I was amazed (and delighted) to find the XML system was actually faster - even before we put compression on the data.
And it was was a damned sight easier to handle, upgrade, extend - and pay for!
Go XML, I say.
(And it was soo cool to generate, say, 100,000 lines of code and have it compile and work straight off the bat).
"Cats like plain crisps"
"You might feel better..." -> "No, it wouldn't..."? WTF is that supposed to mean? How is taht even a response to what precedes it?
"JSON is..." -> "XML does much more than that." Again, this is incoherent. XML is simply tree-structured markup. It has less inherent semantic content than JSON/YAML. OTOH, JSON/YAML can do a lot more than what it is, just as XML can.

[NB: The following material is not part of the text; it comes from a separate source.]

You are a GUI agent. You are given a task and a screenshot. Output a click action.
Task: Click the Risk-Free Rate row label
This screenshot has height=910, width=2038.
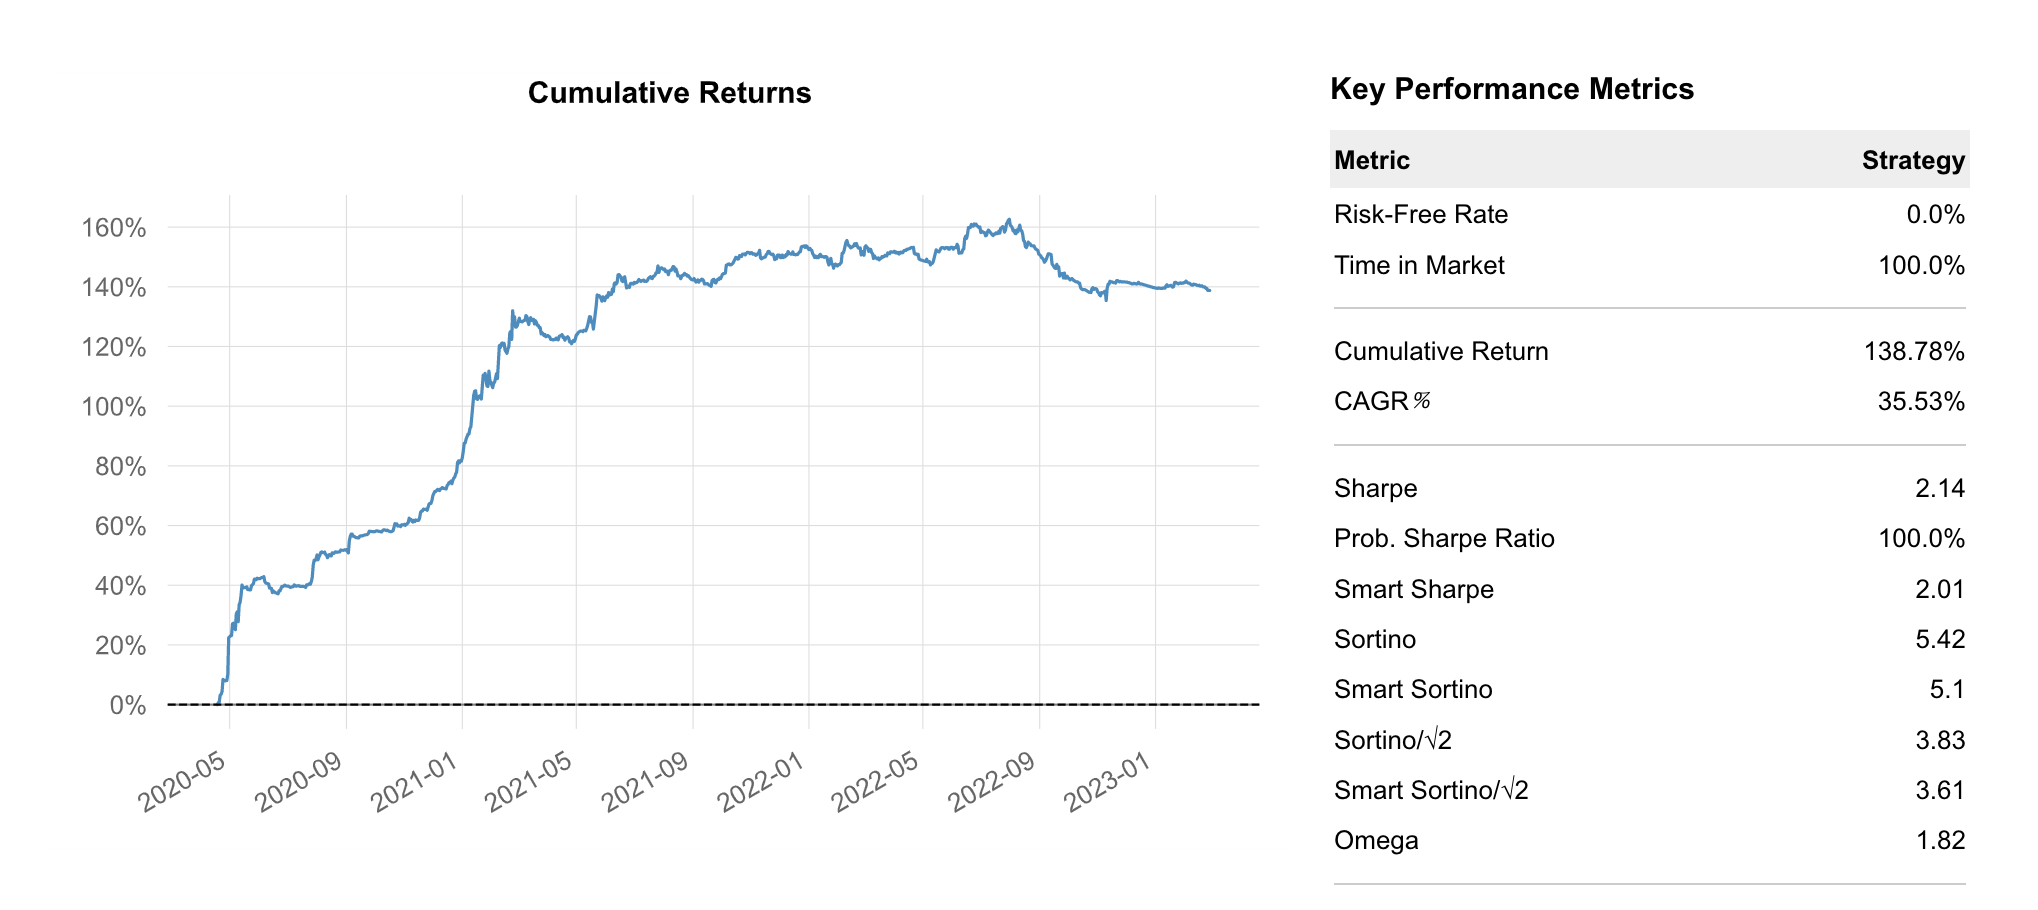[1420, 214]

Both JSON/YAML and XML can present pretty arbitrary data in manner which is fairly easy to parse automatically and fairly readable. XML strengths, IMO, is that its a more natural format for text-centric markup, and that it has a lot more maturity in the available tools and applications.

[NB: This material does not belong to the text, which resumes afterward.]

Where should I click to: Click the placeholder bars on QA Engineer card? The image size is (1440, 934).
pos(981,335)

The point is, though, JSON doesn't force JavaScript on anyone.
That's kind of a dumb point to make without any discussion about which those areas are; as discussed above, the areas I see where XML is intrinsically superior are fairly narrow, though its currently probably better for lots of projects simply because its been established longer and has better tool support.
You missed the point again. Sure, there are other programming languages out there. The fact that there are JSON libraries for many of them underlines that the argument "JSON is forcing JavaScript on everyone" is false. JSON is an interchange format. It may be inspired by JavaScript, but it isn't forcing JavaScript on anyone.
But, yeah, S-expressions are great.
Since I didn't say "there are libraries to use JSON, so why use XML", but "there are libraries to use JSON from other languages, so JSON isn't forcing JavaScript on anyone", I think you miss the point. Anyone, real Lispers are more likely to say that "there are libraries to read/write S-expressions, so why use XML, which is essentially a more verbose but no more expressive or clear variant of S-expressions?*"
S-expressions are not "nesting lists of strings".
And, very often, a markup language inherently isn't a natural fit to data interchange requirements. JSON/YAML are both motivated by that specific fact. In fact, but for XHTML and office document formats, I've rarely seen an application where XML was used where a markup language was a really natural tool to start with. XML is popular because its a hammer that everyone's gotten really comfortable using, so every data interchange need is treated as if it were a nail, whether or not its actually a nail, a screw, or glue-on wallpaper.
This is certainly a limitation in JSON/YAML tool support. I don't think its an inherent limitation in the formats: either has
Wow, dude. Did you stop to think that there are many markup languages built on top of XML that can represent such things?
Yes in fact I did. That's what I was referring to when I talked about the "mountains of horribly complex software" on top of XML.
[0.5k of RDF that expresses 100, 200 as integer coordinates]
Simple enough.
Thank you for expressing so succinctly exactly why I am so depressed. How did you XML people come to have such low standards? How can you call "simple enough" a fragment of code that takes 0.5k of text to express a pair of coordinates, and takes 3 hefty specifications worth of software to make any sense of it (XML, XML Namespaces, and RDF)? Do you realize that the comparable JSON is {"coords": {"x": 100, "y": 200}} which can be fully parsed with well under 500 lines of C?
What words did XML seduce you with that you're willing to put up with this kind of abuse? How can you be convinced that this relationship is good for you?
You're right though, it is just a tree of nodes until you parse it. In fact, it's just one long string until you parse it. Imagine that....
Um, no. It's a tree of nodes after you parse it with an XML parser -- that's the problem.